Mis en place en 2011 par la mairie de Lille, le circuit court consiste à mettre directement en relation des chefs d’entreprise et des jeunes en recherche d’emploi. Les porteurs du projet, Martine Aubry et son premier adjoint Pierre de Saintignon, sont fiers. "Je n’ai pas la prétention de dire que nous allons faire bouger le marché de l’emploi. Il faudrait pour cela que le gouvernement débloque plus de moyens, mais le circuit court fonctionne", précise Pierre de Saintignon.

Sur les 1142 jeunes qui ont bénéficié de cette connexion, 284 ont signé un CDI, 492 sont actuellement en CDD de plus de six mois et 366 ont entrepris une alternance. Il s’agit essentiellement de demandeurs d’emploi de moins de 25 ans inscrits auprès d’une mission locale, diplômés ou non. "Ce sont surtout des jeunes hyper motivés et dynamiques mais discriminés par leur nom, leur histoire, leur quartier, ajoute Martine Aubry. Il faut leur donner confiance. On ne les lâchera pas."

Une remise en selle vertueuse

Pour la grande majorité, les choses sont allées plutôt vite.
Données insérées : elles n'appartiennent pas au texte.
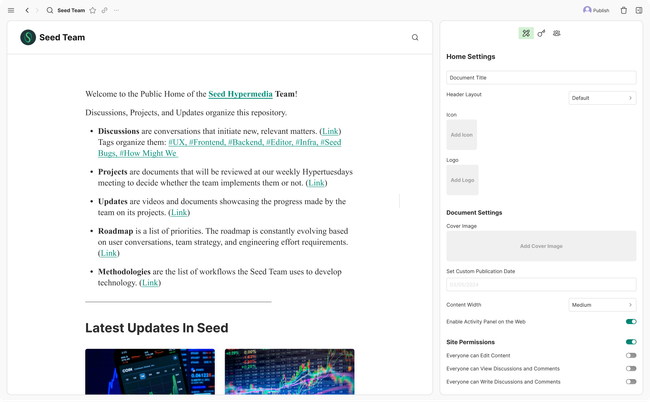Open the three-dot more options menu
The height and width of the screenshot is (402, 650).
(117, 10)

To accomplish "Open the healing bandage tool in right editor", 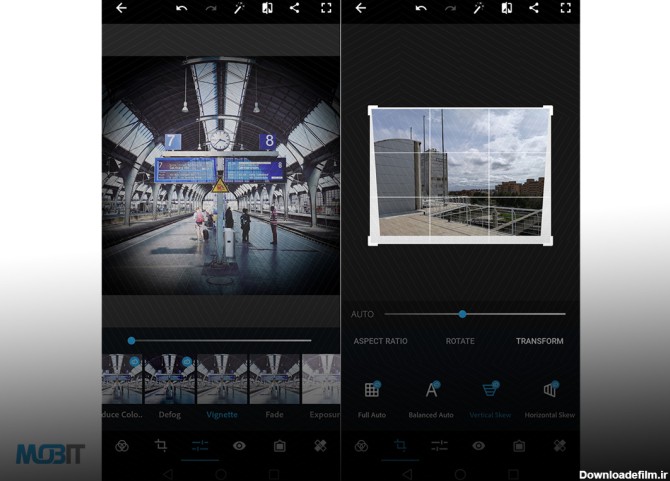I will coord(559,446).
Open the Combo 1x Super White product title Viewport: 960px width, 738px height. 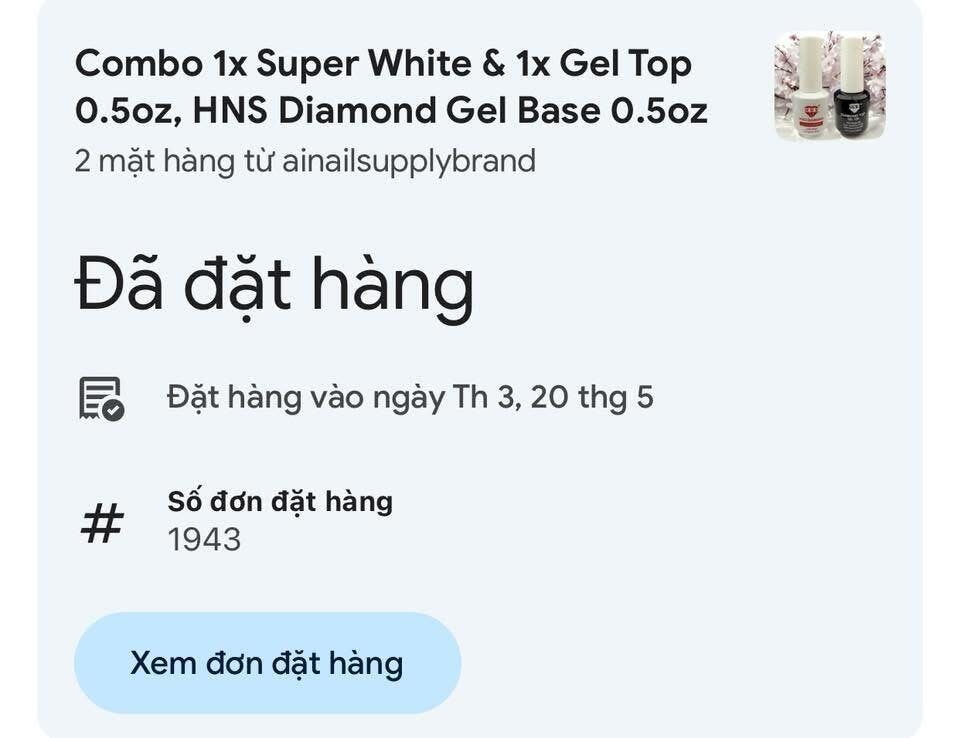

Les principaux secteurs qui offrent des opportunités sont la restauration, le sanitaire et social ou encore le commerce. "J’ai bénéficié deux fois du circuit court, raconte Mohamed El Khadrioui, 21 ans, titulaire d'un BEP maintenance des équipements industriels. J’ai signé un CDD d’un an à LMH en tant que gestionnaire de déchets. Puis, lors de réunions organisées par la mission locale dans lesquelles je témoignais, j’ai été contacté pour un contrat jusqu’avril 2015 en tant que médiateur en lien avec la propreté urbaine à la régie de quartier Mos’art."

Mohamed est formel : sans ce coup de pouce, il serait toujours sans emploi, "à tenir les murs dans le quartier, au Faubourg de Béthune. Javais beau envoyé des CV, on ne me rappelait jamais", dit-il. Des rencontres se font, des numéros s’échangent. Les bénéficiaires voudraient créer une association pour aller au contact d’autres jeunes et témoigner de leurs parcours. Une initiative vivement encouragée par Martine Aubry : "Votre parole est plus crédible que la nôtre sur ces sujets-là. On peut mettre à votre disposition des lieux dans chaque quartier pour créer ce lien."